What the task requires - Apart from the images, the records below need to be copied exactly.

Screenshot grounding data
•••

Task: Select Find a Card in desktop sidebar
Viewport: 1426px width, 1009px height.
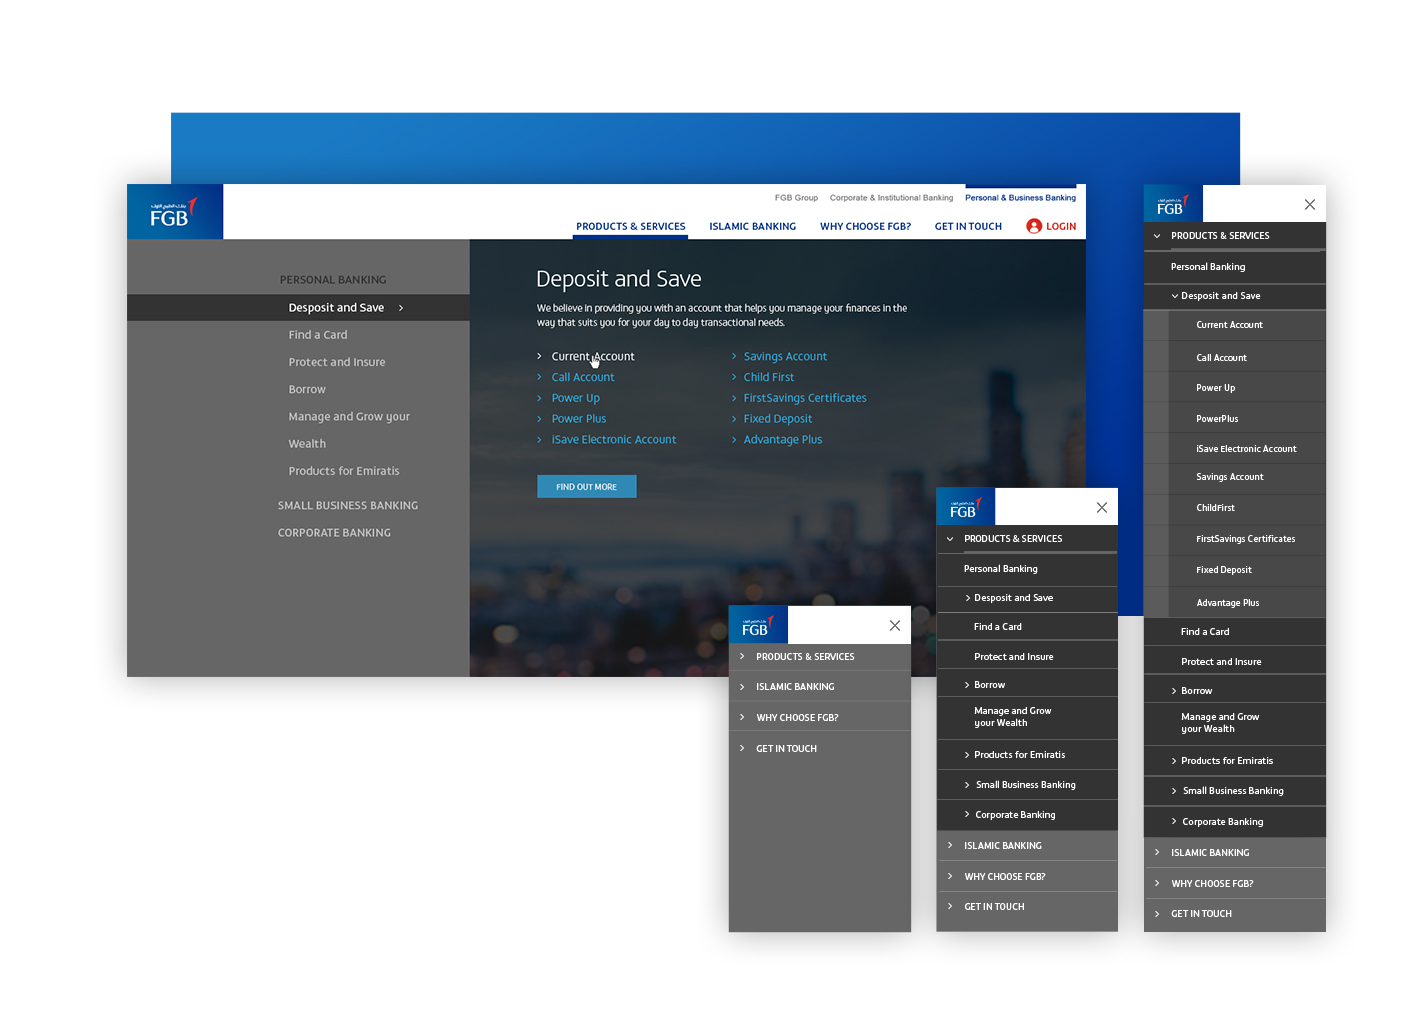Action: click(318, 335)
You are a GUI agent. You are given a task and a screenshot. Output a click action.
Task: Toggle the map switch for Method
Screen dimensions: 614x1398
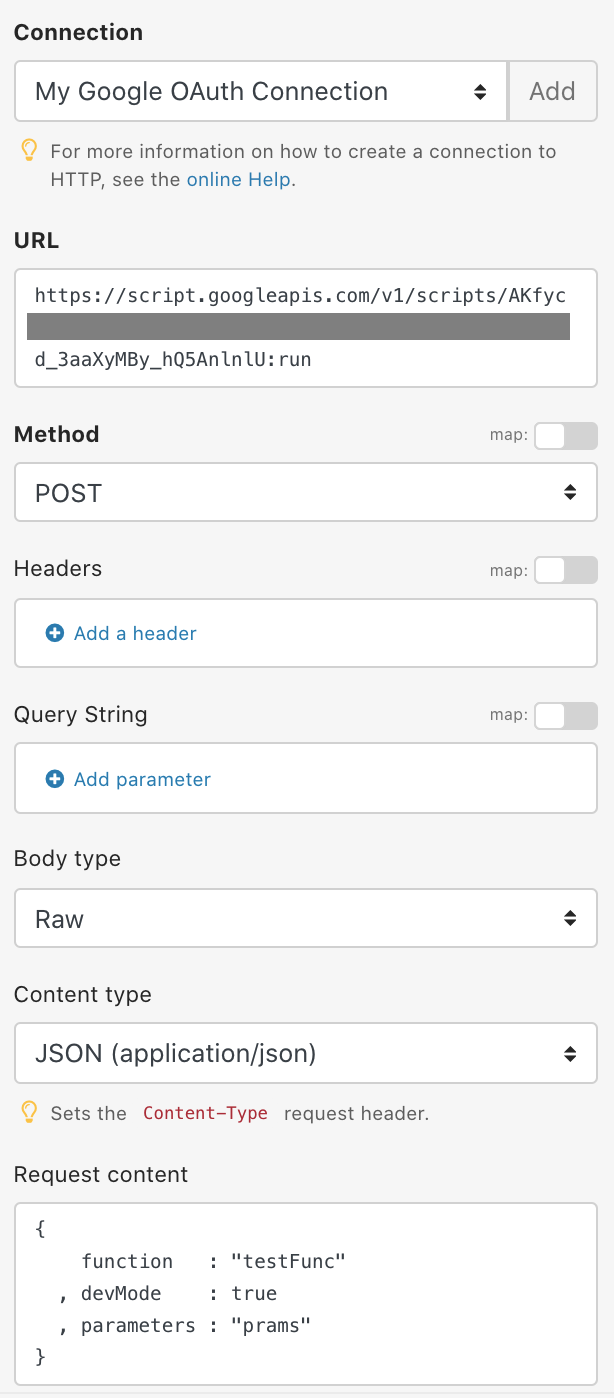coord(566,435)
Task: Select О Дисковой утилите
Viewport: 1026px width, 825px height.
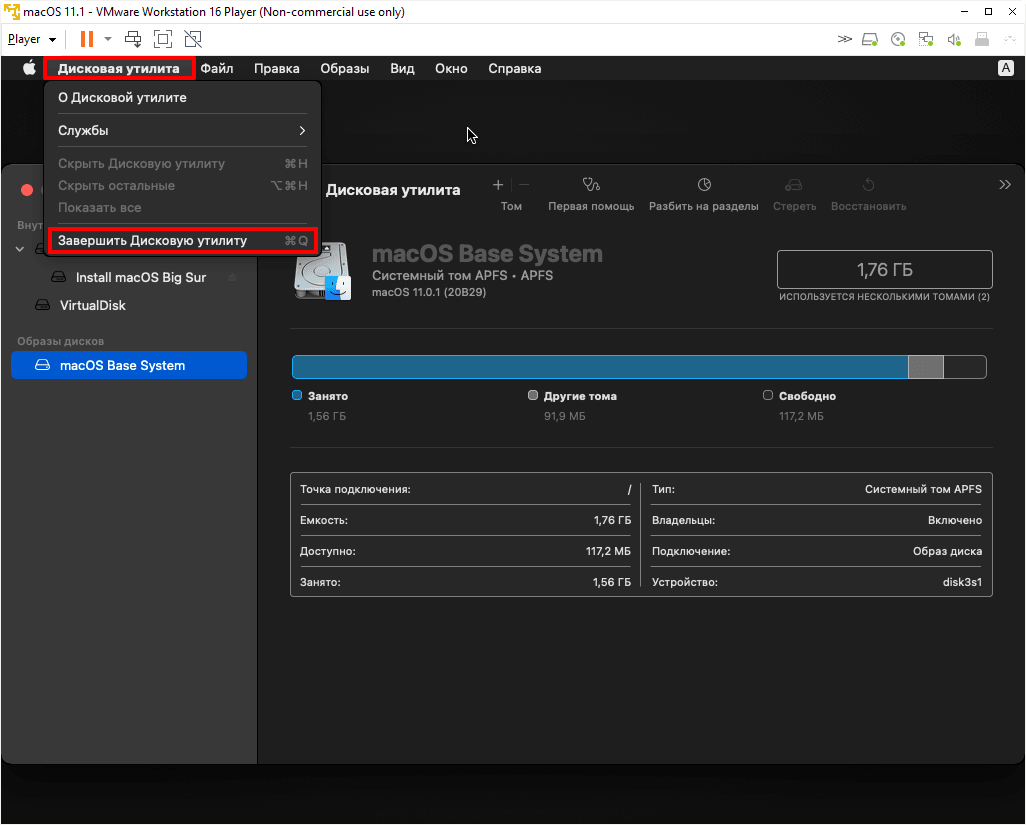Action: point(122,98)
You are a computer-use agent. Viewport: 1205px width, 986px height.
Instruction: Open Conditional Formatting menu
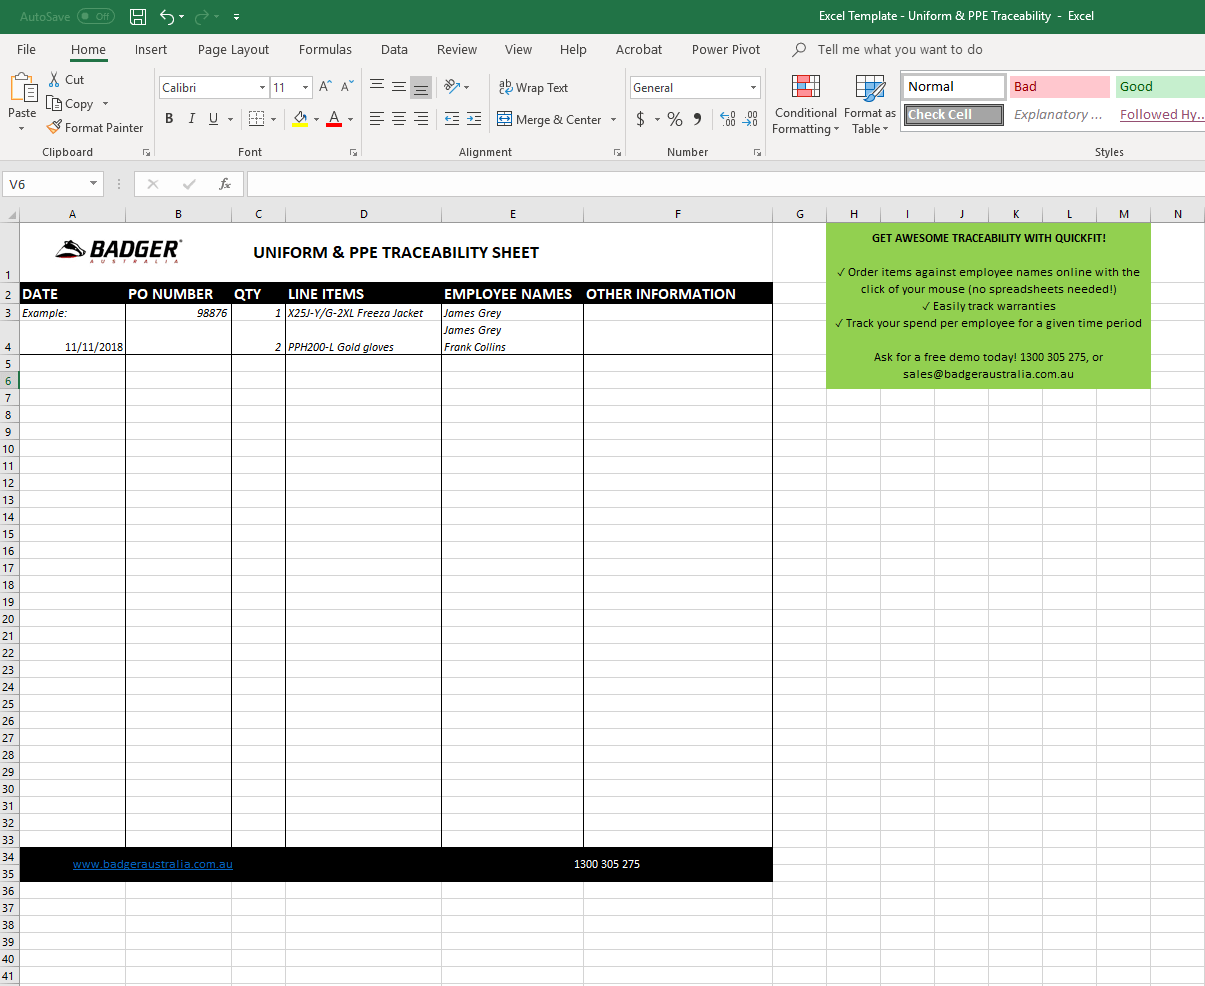(805, 105)
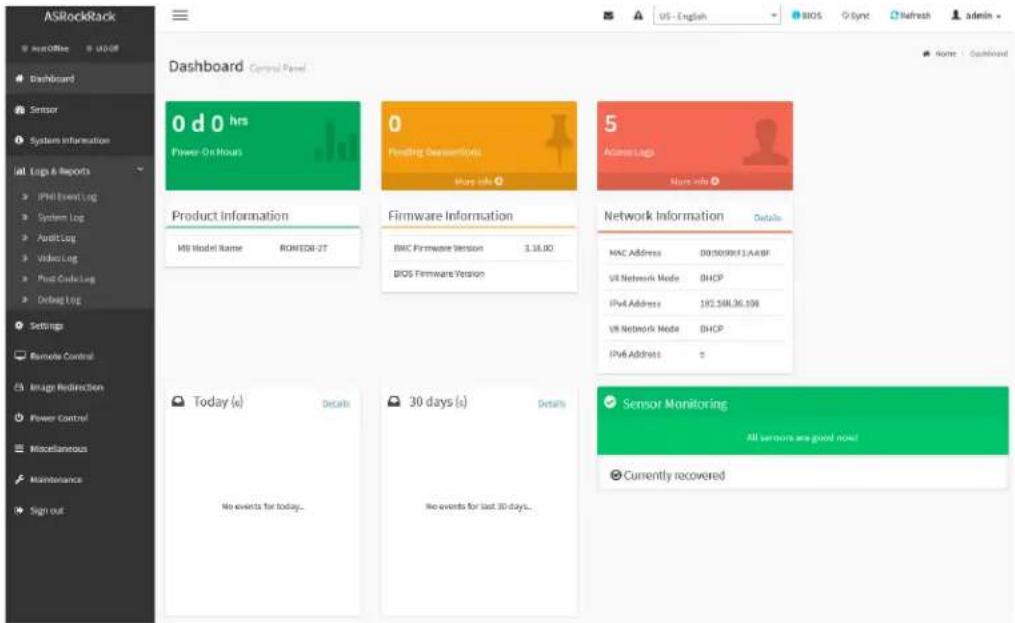Screen dimensions: 1015x623
Task: Open the US - English language dropdown
Action: (717, 16)
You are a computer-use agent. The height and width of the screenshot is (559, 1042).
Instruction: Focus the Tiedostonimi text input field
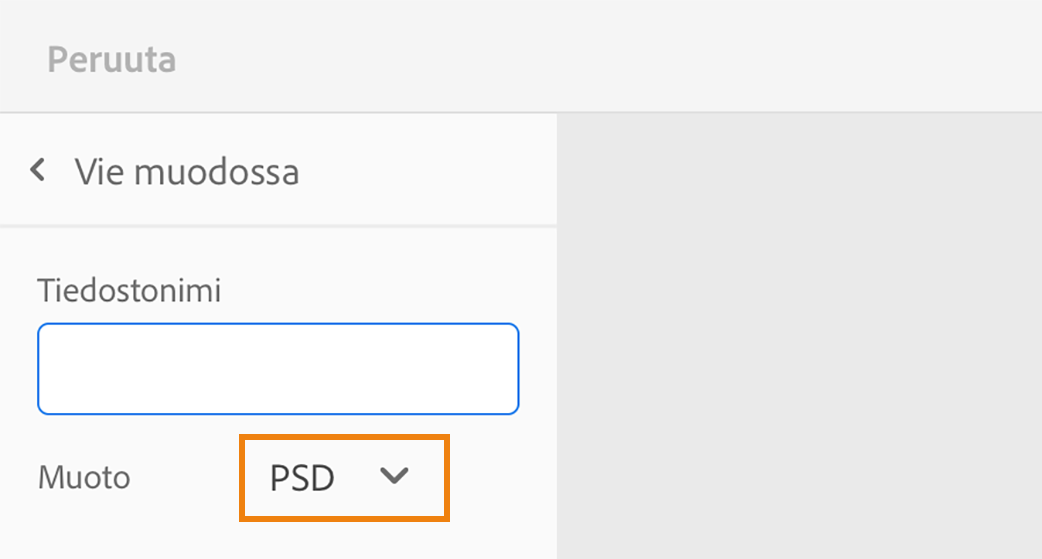pyautogui.click(x=278, y=368)
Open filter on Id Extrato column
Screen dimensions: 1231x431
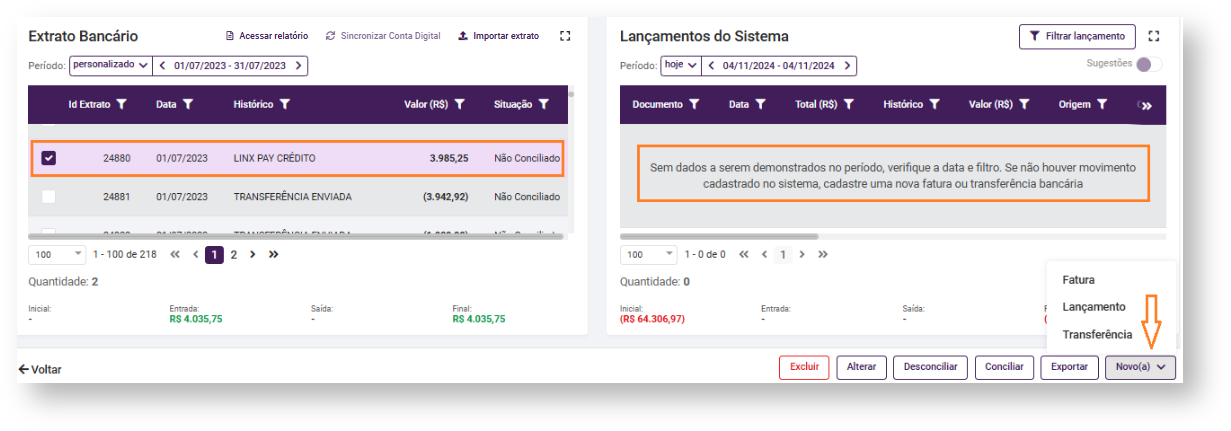point(122,104)
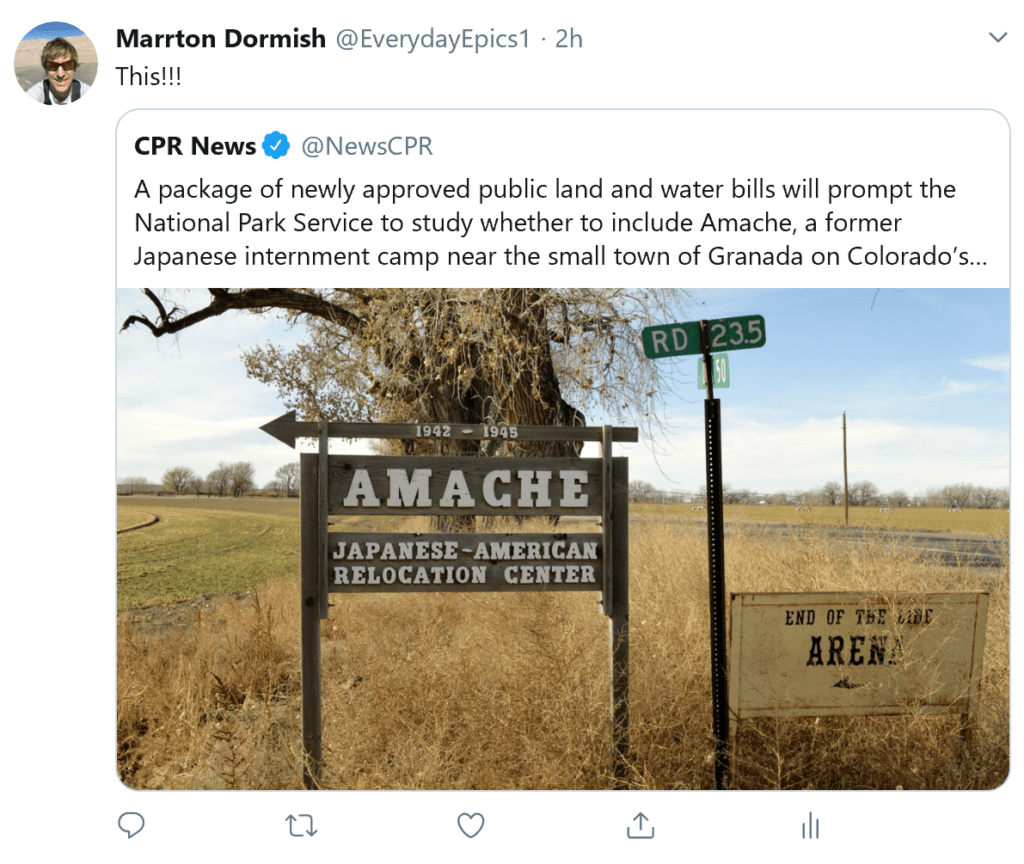Viewport: 1024px width, 864px height.
Task: Open the 2h tweet timestamp
Action: pyautogui.click(x=569, y=39)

•••

Solved exercise -
Task: Select Find a Card in desktop sidebar
Viewport: 1426px width, 1009px height.
Action: click(318, 335)
You are a GUI agent. You are given a task and a screenshot. Output a click action.
Task: Toggle the map switch for Method
Screen dimensions: 614x1398
coord(566,435)
Task: Select О Дисковой утилите
Viewport: 1026px width, 825px height.
Action: point(122,98)
You are a computer-use agent. Viewport: 1205px width, 986px height.
Instruction: Open Conditional Formatting menu
(805, 105)
Screen dimensions: 1015x623
Task: Open the US - English language dropdown
Action: (717, 16)
You are a computer-use agent. The height and width of the screenshot is (559, 1042).
Instruction: Focus the Tiedostonimi text input field
pyautogui.click(x=278, y=368)
Open filter on Id Extrato column
Screen dimensions: 1231x431
point(122,104)
Viewport: 1024px width, 864px height.
Task: Open the 2h tweet timestamp
Action: pyautogui.click(x=569, y=39)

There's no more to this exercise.